■ **PROBLEM DETAILS**: Return each of the following rows word for word, omitting the pictures.

====

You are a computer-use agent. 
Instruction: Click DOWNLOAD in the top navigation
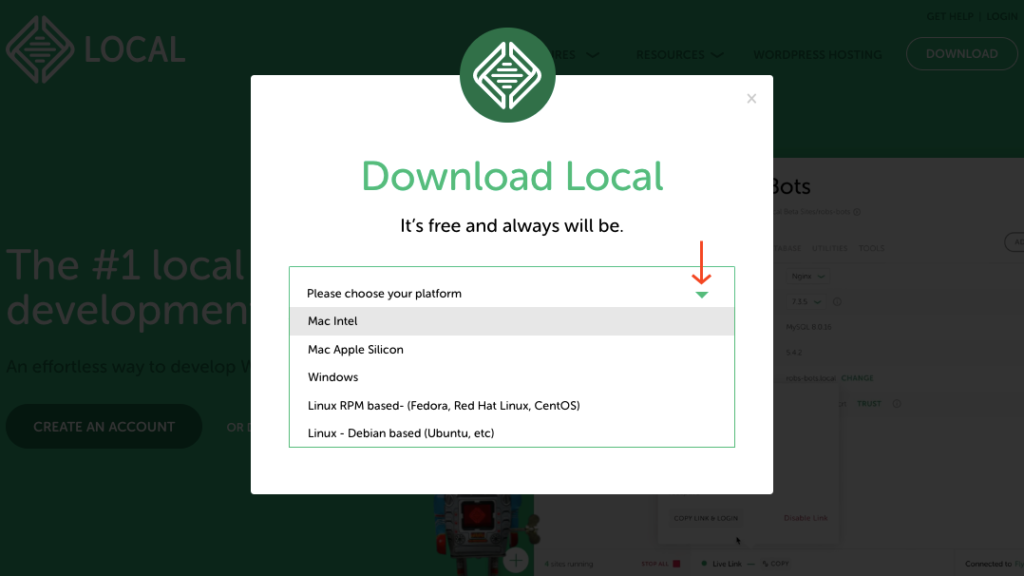pyautogui.click(x=961, y=54)
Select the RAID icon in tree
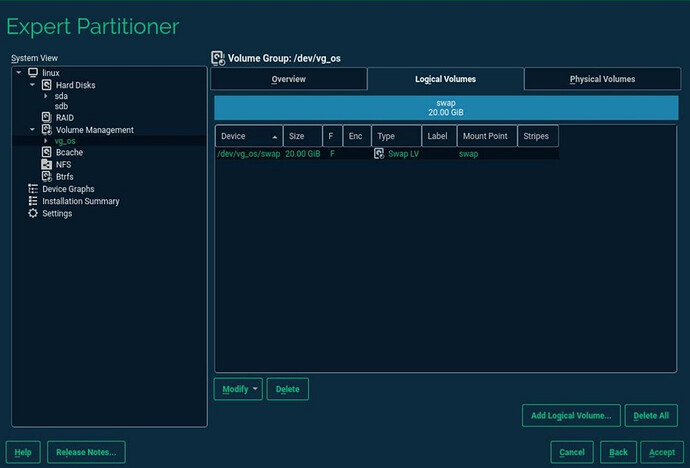This screenshot has width=690, height=468. (x=46, y=118)
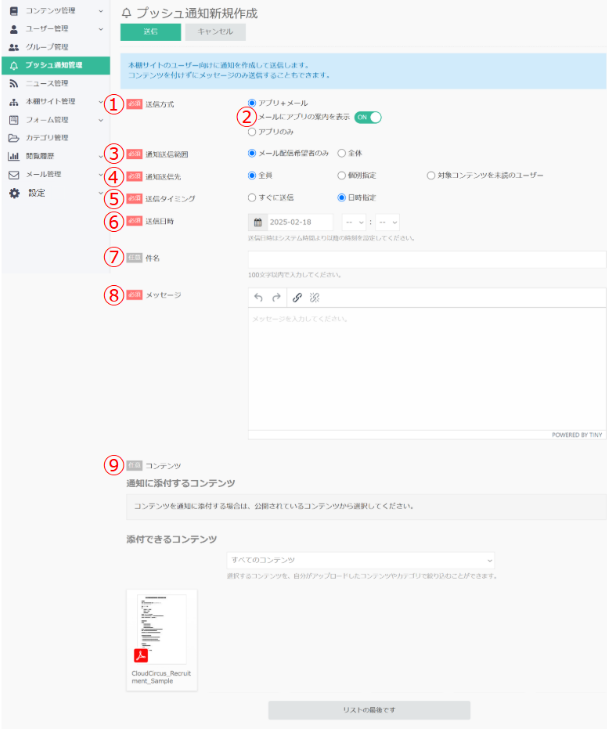Click the green 送信 button
607x729 pixels.
pyautogui.click(x=149, y=32)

====

■ **COMPLETE OUTPUT**:
You are a computer-use agent. 
Instruction: Click DOWNLOAD in the top navigation
pyautogui.click(x=961, y=54)
Select the RAID icon in tree
This screenshot has width=690, height=468. (x=46, y=118)
Click the green 送信 button
607x729 pixels.
pyautogui.click(x=149, y=32)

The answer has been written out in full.